Archbishop Chaput argued, "Even when a defendant is well defended, properly tried and justly found guilty, experience shows that capital punishment simply doesn’t work as a deterrent. Nor does it heal or redress any wounds, because only forgiveness can do that. It does succeed though in answering violence with violence—a violence wrapped in the piety of state approval, which implicates all of us as citizens in the taking of more lives.
He added, "Real murderers deserve punishment; but even properly tried and justly convicted murderers—men and women who are found guilty of heinous crimes—retain their God-given dignity as human beings. When we take a murderer’s life we only add to the violence in an already violent culture, and we demean our own dignity in the process."
Archbishop Chaput was inspired to write on the controversial topic to urge that the execution of Terrance Williams, scheduled for October, be halted and that his death sentence be commuted to life in prison. It would be the first execution in Pennsylvania in 13 years. Williams had been sentenced to death for the 1984 murder of Amos Norwood, a crime he indisputably committed. New evidence has emerged, however, that alleges Williams had been a victim of repeated sexual assaults by Norwood, evidence that was not introduced during his trial and which may have affected his sentence.

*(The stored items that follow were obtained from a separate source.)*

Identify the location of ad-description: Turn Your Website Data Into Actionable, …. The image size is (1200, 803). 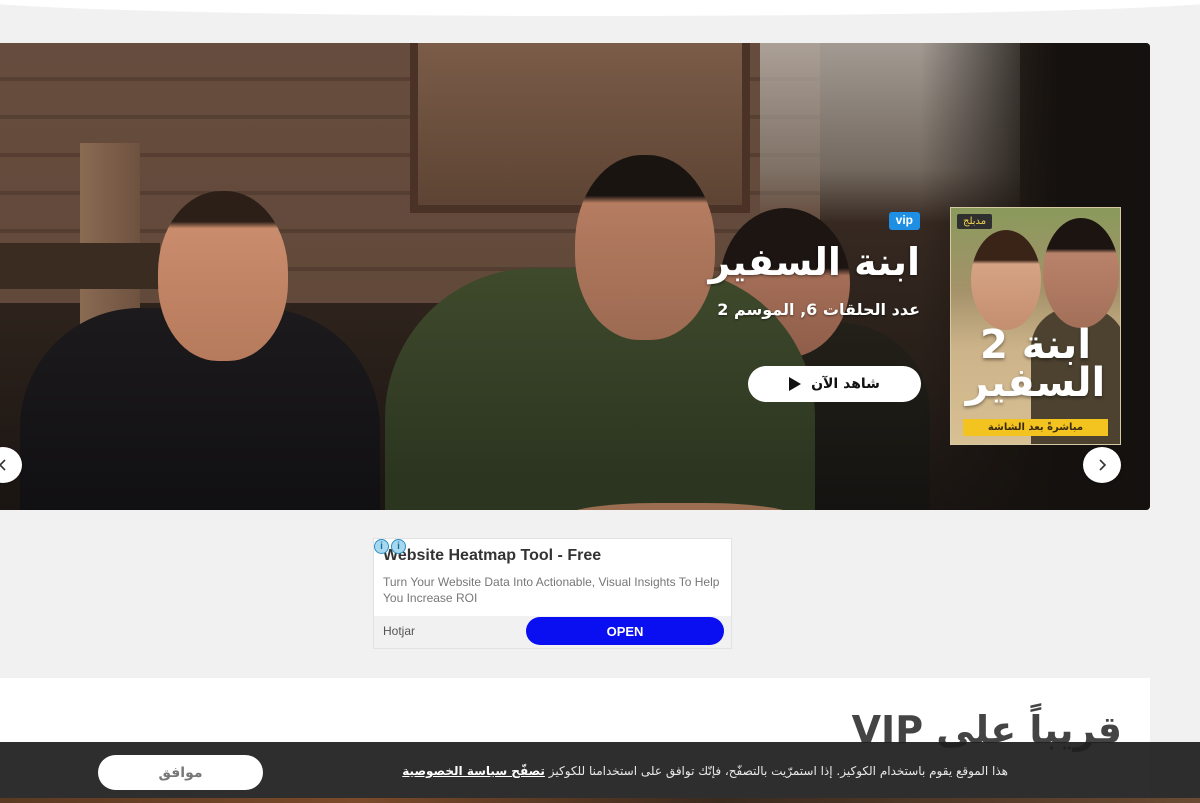
(552, 590).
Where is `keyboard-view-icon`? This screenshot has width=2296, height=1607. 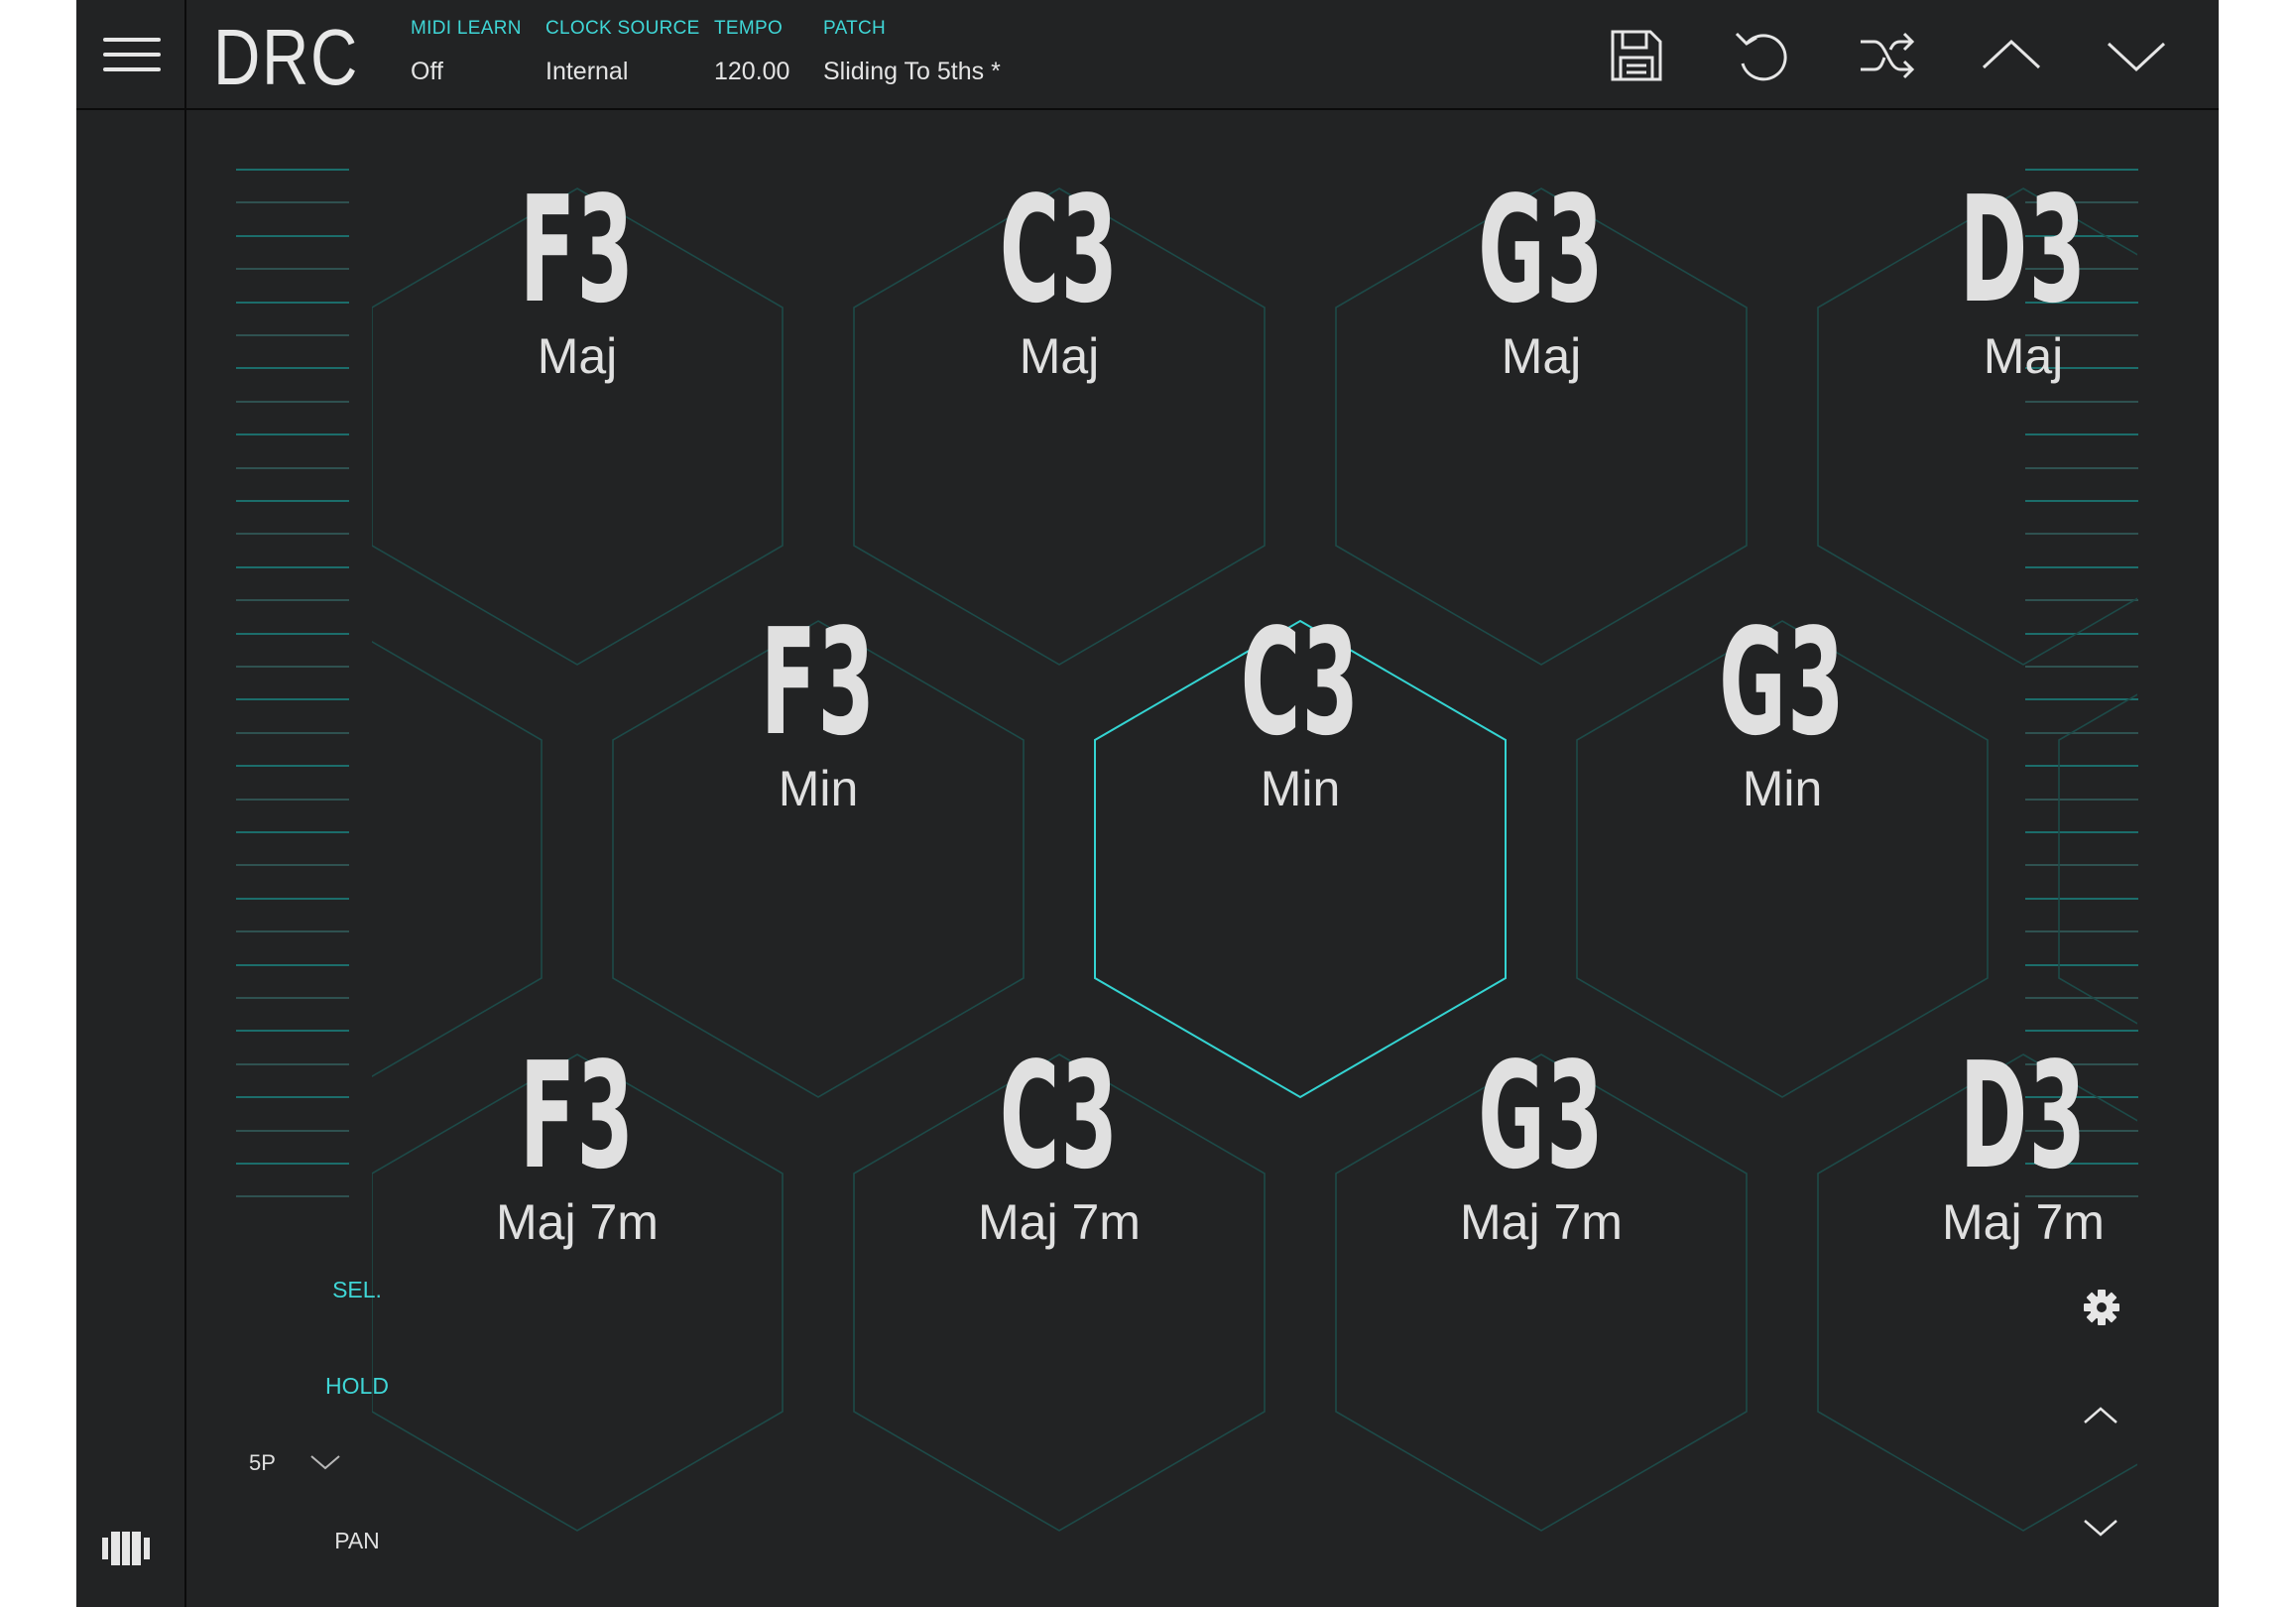
keyboard-view-icon is located at coordinates (126, 1549).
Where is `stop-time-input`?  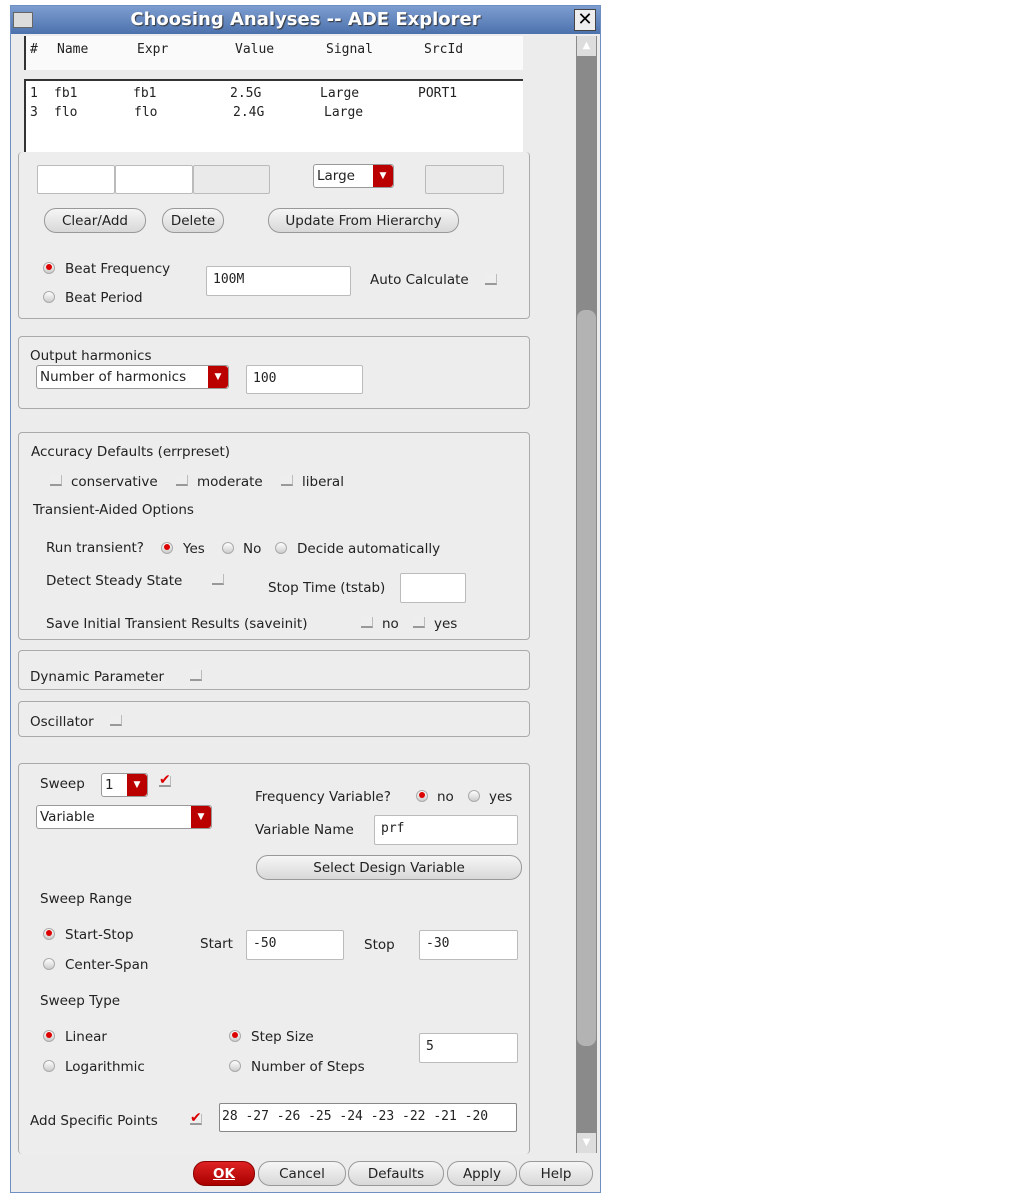 stop-time-input is located at coordinates (433, 588).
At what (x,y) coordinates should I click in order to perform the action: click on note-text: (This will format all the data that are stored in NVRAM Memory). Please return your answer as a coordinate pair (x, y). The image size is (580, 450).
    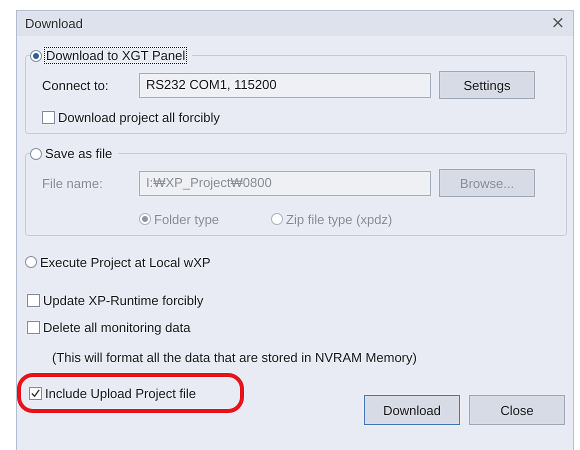
    Looking at the image, I should click on (234, 358).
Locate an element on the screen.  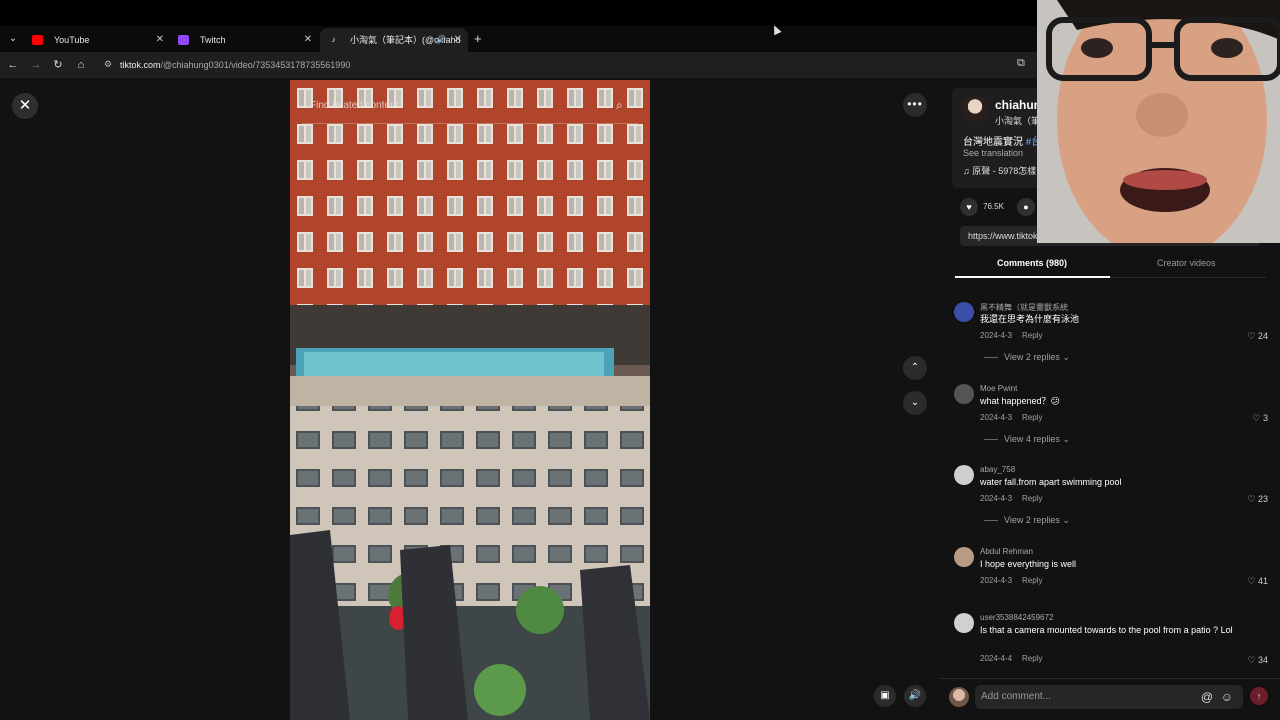
current-user-avatar is located at coordinates (959, 697).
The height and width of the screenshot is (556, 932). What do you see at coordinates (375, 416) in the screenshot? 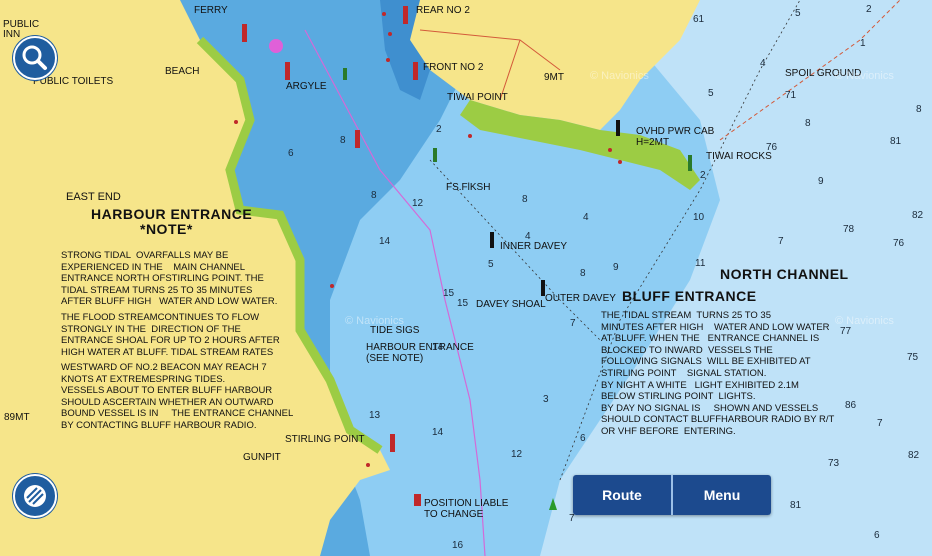
I see `sounding: 13` at bounding box center [375, 416].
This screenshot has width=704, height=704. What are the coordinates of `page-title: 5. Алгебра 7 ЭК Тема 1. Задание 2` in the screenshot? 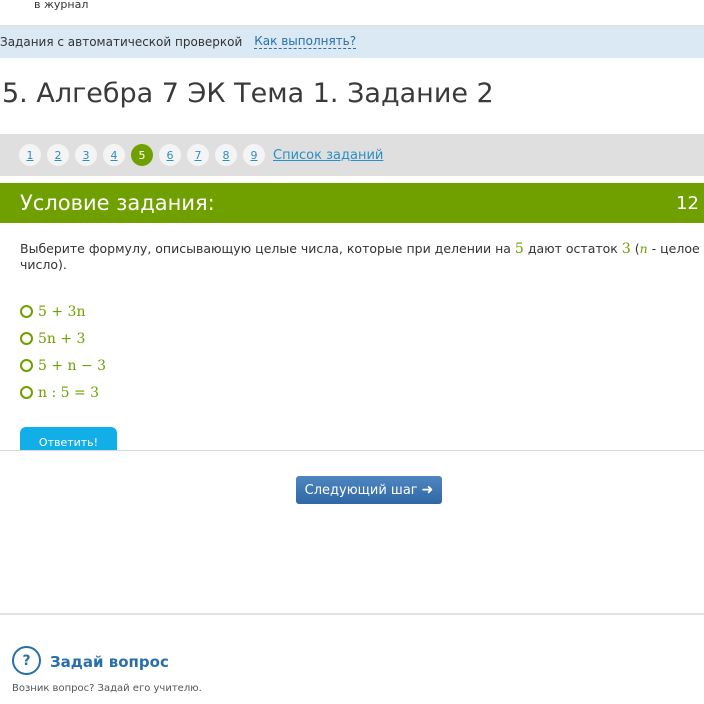 It's located at (248, 94).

The archbishop argues that while Scripture and Catholic tradition support the legitimacy of the death penalty under certain limited conditions, "the Church has repeatedly called us to a higher road over the past five decades."
"We don’t need to kill people to protect society or punish the guilty," he wrote. "And we should never be eager to take anyone’s life. As a result, except in the most extreme circumstances, capital punishment cannot be justified. In developed countries like our own, it should have no place in our public life."
That last observation is an echo of current Catholic catechism on the death penalty (2267 ): "If...non-lethal means are sufficient to defend and protect people's safety from the aggressor, authority will limit itself to such means, as these are more in keeping with the concrete conditions of the common good and more in conformity with the dignity of the human person. Today, in fact, as a consequence of the possibilities which the state has for effectively preventing crime, by rendering one who has committed an offense incapable of doing harm—without definitively taking away from him the possibility of redeeming himself—the cases in which the execution of the offender is an abolute necessity 'are very rare, if not practically non-existent.' (John Paul II, Evangelium Vitae, 56)"
Urging area Catholics to contact the Governor and Pennsylvania Board of Pardon to urge the commutation of Williams’ sentence to life in prison (via Catholic Advocacy Network ), Archbishop Chaput wrote: "Terrance Williams deserves punishment. No one disputes that. But he doesn’t need to die to satisfy justice. We should think very carefully in the coming days about the kind of justice we want to witness to our young people."